GM's quality is higher than ever ("even" higher than many vaunted Japanese makes!). The same can be said for FoMoCo, too. It really chaps my a$$ when ignorant consumers say idiotic things like "I bought my Mitsubishi over the Chevy because the Chevy's quality sucks." While this may have been deserved in the past, I think that it's inaccurate to say that today. I think that GM has been sufficiently punished for the garbage it called cars and trucks in the 80's and 90's. It's time to move on.
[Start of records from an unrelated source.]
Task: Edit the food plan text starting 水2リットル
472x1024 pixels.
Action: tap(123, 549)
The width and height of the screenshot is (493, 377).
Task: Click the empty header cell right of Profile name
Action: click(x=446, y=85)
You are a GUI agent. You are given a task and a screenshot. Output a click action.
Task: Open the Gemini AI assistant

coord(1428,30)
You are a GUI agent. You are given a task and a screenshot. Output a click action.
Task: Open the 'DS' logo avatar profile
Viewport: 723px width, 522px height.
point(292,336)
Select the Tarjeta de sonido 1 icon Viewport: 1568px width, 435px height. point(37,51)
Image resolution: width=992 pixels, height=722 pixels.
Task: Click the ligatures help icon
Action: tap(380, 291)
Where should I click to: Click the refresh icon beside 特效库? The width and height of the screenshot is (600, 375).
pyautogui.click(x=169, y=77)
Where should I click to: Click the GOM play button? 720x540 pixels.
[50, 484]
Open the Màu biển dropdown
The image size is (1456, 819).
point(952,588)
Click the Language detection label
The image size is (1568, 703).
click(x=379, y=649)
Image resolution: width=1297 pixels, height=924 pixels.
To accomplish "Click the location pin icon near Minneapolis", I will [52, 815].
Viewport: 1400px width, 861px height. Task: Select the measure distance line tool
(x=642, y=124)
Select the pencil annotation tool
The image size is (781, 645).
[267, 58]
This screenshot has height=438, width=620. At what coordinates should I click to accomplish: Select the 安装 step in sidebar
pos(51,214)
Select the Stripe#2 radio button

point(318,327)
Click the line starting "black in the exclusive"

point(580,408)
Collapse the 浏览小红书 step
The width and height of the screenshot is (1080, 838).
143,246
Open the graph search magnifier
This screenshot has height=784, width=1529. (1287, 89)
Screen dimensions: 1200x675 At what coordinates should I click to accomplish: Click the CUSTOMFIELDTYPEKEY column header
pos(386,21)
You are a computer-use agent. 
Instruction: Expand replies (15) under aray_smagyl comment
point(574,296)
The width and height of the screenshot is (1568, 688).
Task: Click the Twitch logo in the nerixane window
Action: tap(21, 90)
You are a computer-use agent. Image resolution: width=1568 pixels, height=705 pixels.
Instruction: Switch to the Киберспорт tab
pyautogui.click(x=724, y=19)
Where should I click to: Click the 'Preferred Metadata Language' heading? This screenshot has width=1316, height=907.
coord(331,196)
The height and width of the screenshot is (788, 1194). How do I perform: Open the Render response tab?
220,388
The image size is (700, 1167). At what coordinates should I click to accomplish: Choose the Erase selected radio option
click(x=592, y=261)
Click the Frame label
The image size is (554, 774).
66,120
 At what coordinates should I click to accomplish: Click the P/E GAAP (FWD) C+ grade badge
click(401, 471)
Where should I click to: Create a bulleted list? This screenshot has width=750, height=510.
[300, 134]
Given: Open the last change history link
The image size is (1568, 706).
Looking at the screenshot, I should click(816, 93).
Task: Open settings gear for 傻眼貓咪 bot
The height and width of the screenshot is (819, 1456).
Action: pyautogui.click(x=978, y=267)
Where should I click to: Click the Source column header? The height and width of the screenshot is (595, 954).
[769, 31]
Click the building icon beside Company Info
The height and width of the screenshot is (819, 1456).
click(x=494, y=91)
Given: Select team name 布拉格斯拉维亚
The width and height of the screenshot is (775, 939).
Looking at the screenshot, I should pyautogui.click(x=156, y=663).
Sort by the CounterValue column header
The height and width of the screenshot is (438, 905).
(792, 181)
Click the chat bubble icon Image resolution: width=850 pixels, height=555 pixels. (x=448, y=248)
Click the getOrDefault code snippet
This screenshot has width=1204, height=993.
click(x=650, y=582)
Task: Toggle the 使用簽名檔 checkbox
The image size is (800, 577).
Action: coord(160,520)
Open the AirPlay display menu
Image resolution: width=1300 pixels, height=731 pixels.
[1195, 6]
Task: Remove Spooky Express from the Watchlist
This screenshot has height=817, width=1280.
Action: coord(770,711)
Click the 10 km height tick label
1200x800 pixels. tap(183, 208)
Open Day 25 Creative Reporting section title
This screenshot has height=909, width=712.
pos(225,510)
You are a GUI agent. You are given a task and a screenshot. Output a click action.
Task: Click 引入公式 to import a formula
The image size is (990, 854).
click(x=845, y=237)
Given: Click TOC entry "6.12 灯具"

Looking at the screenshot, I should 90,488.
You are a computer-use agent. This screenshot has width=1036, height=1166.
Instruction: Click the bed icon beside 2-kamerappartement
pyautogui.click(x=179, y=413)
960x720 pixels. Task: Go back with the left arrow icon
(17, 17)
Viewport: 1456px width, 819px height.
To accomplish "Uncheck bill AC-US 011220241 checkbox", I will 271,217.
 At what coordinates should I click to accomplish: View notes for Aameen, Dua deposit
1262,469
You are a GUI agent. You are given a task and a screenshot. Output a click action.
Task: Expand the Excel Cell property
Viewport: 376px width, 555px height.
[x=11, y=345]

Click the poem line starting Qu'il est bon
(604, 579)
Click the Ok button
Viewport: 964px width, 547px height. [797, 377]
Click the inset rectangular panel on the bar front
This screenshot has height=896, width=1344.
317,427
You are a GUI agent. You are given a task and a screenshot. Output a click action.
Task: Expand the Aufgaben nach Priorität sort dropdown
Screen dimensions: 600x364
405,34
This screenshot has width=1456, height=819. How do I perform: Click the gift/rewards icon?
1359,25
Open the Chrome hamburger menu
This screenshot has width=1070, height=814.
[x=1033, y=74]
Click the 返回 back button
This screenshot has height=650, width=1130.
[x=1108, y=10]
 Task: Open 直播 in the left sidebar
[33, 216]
GM is [finally] putting much more of an emphasis on refinement. To be sure, there will be missteps along the way (I submit the Ion as one example), but there appear to be far more triple hits and home runs (large and medium utilities, full-sized pickups, Corvette, 9-3, and CTS, and I predict the G6, XLR, Cobalt, and Malibu will do well), which at their core are fabulous automobiles.

When the Japanese came to the US, they faced [undeserved?] skepticism about their vehicles. As they continually improved their vehicles (OVER TIME), they gradually increased sales as people came to appreciate the quality and refinement of their vehicles. Now, they are in a position to charge a premium for their vehicles, which translates into healthy profit margins, bulging market capitalizations, and increasing share. It's a simple formula, actually; it just requires a huge commitment, discipline and patience. I hope America's triumvirate, in particular GM, stays the course of a long-term outlook. American business executives seem to be painfully preoccupied with next quarter's results.

Short-term sacrifices (a few tenths of share this year), will result in longterm gains (profitable share increases in the coming years) as GM [hopefully] consistently improves its vehicles.

To me, this short-term three-peat issue is essentially irrelevant.